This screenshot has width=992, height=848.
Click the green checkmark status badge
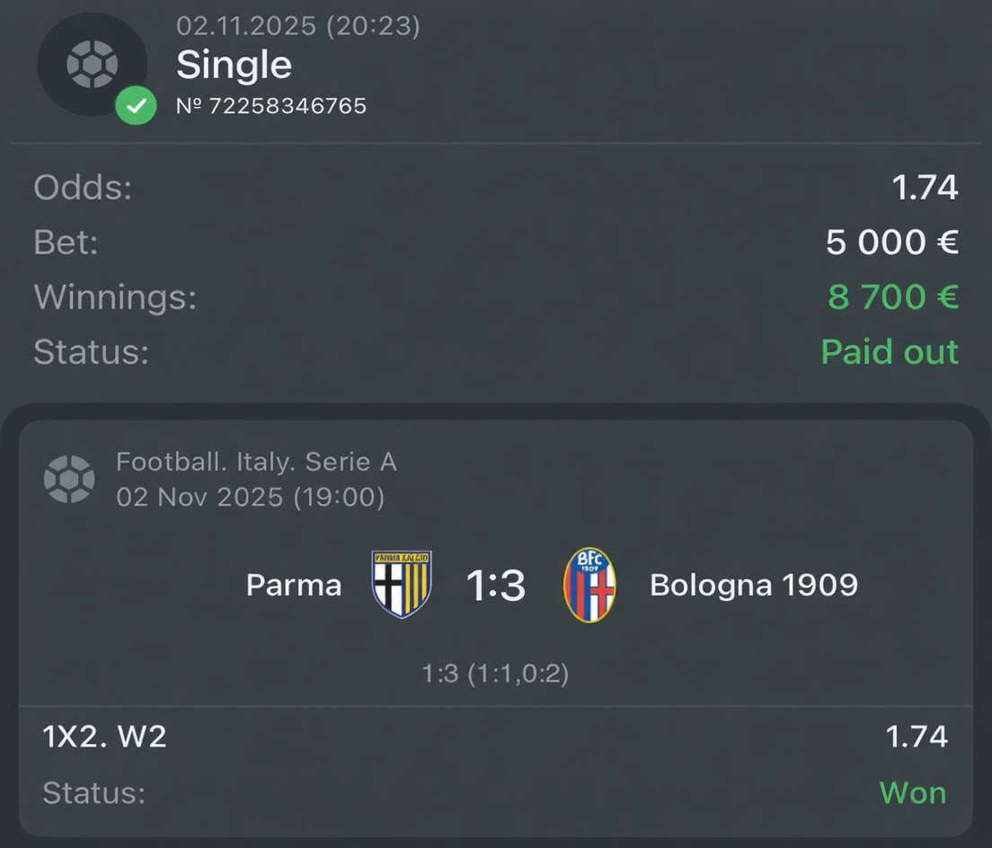point(136,106)
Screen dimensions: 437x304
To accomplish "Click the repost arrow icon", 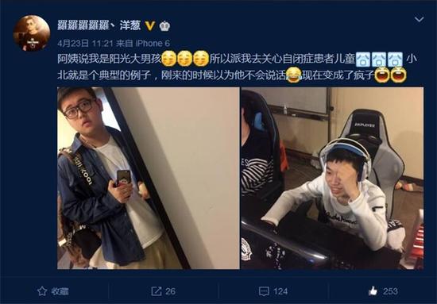I will tap(157, 291).
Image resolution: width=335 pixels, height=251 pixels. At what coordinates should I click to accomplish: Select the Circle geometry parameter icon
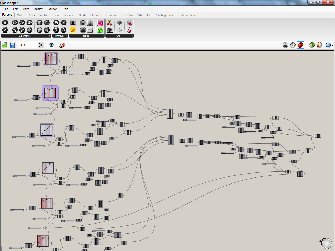pos(15,23)
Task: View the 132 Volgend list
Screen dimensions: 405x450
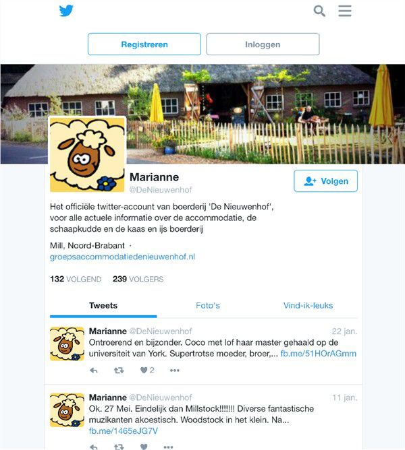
-=-=-
» **WHAT YOU NEED TO DO**
Render every line of the material from the line containing "Task: View the 132 Volgend list" through the end, inclusive, as a JSON list of strings with one string per line. Omit blank lines and leave out the pictures.

» **FINISHED EXERCISE**
[
  "Task: View the 132 Volgend list",
  "Screen dimensions: 405x450"
]